The following information displays:

-  Type (for example, ``Frame``)
-  Link to object (key)
-  Description (for example, ``Parse``)
-  Status
-  Run time
-  Progress

**Note**: For a better understanding of how jobs work, make sure to
review the `Viewing Frames`_ section as well.

Ok, now that you understand how to find jobs in H2O, let's submit a new
one by building a model.

--------------

Models
------


Building Models
^^^^^^^^^^^^^^^

There are several ways to build a model, you can:

- Click the **Assist Me!** button in the row of buttons below the menus and select **buildModel**

- Click the **Assist Me!** button, select **getFrames**, then click the **Build Model...** button below the parsed .hex data set

- Click the **View** button after parsing data, then click the **Build Model** button

- Click the drop-down **Model** menu and select the model type from the list

The **Build Model...** button can be accessed from any page containing
the .hex key for the parsed data (for example, ``getJobs`` >
``getFrame``). The following image depicts the K-Means model type.
Available options vary depending on model type.

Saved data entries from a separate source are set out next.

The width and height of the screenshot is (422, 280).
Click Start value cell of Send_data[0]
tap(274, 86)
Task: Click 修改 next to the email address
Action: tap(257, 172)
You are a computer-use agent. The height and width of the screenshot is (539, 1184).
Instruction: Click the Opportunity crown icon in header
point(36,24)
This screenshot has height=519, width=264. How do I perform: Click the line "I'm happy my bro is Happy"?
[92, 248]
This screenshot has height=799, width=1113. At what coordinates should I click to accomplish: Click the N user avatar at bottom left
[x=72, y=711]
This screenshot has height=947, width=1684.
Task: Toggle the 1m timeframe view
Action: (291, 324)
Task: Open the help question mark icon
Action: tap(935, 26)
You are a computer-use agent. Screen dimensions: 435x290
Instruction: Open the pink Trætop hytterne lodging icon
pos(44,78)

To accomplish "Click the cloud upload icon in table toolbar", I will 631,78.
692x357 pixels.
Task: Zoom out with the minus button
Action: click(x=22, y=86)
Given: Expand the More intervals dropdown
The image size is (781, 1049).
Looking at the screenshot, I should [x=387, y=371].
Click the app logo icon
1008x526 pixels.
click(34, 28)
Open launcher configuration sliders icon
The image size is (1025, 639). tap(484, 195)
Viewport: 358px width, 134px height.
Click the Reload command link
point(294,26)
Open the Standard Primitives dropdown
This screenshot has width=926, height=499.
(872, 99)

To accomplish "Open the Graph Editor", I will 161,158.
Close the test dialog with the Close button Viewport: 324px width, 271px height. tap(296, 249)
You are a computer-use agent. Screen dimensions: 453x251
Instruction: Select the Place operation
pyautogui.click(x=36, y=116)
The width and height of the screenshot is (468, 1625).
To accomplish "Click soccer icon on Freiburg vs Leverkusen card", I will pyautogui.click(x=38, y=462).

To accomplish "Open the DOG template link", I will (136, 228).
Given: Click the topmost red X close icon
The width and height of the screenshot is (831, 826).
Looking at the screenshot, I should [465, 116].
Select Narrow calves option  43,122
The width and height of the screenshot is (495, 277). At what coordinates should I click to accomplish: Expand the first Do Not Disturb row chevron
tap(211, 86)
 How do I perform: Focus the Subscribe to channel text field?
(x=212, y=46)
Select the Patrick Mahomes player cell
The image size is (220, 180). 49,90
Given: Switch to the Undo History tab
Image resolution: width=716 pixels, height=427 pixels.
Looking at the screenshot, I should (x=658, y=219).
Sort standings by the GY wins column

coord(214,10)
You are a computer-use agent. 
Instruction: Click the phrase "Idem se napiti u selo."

.. figure:: images/Flow_ModelBuilder.png
   :alt: Model Builder


In the **Build a Model** cell, select an algorithm from the drop-down menu. (Refer to the `Data Science Algorithms <data-science.html>`_ section for information about the available algorithms.)

 - **K-means**: Create a K-Means model.
 - **Generalized Linear Model**: Create a Generalized Linear model.
 - **Distributed RF**: Create a distributed Random Forest model.
 - **Naïve Bayes**: Create a Naïve Bayes model.
 - **Principal Component Analysis**: Create a Principal Components Analysis model for modeling without regularization or performing dimensionality reduction.
 - **Gradient Boosting Machine**: Create a Gradient Boosted model
 - **Deep Learning**: Create a Deep Learning model.

The available options vary depending on the selected model. If an option
is only available for a specific model type, the model type is listed.
If no model type is specified, the option is applicable to all model
types.

-  **model\_id**: (Optional) Enter a custom name for the model to use as
   a reference. By default, H2O automatically generates an ID containing
   the model type (for example,
   ``gbm-6f6bdc8b-ccbc-474a-b590-4579eea44596``).

-  **training\_frame**: (Required) Select the dataset used to build the
   model.

-  **validation\_frame**: (Optional) Select the dataset used to evaluate
   the accuracy of the model.

-  **nfolds**: (GLM, GBM, DL, DRF) Specify the number of folds for cross-validation.

-  **response\_column**: (Required for GLM, GBM, DL, DRF, Naïve Bayes) Select the
   column to use as the independent variable.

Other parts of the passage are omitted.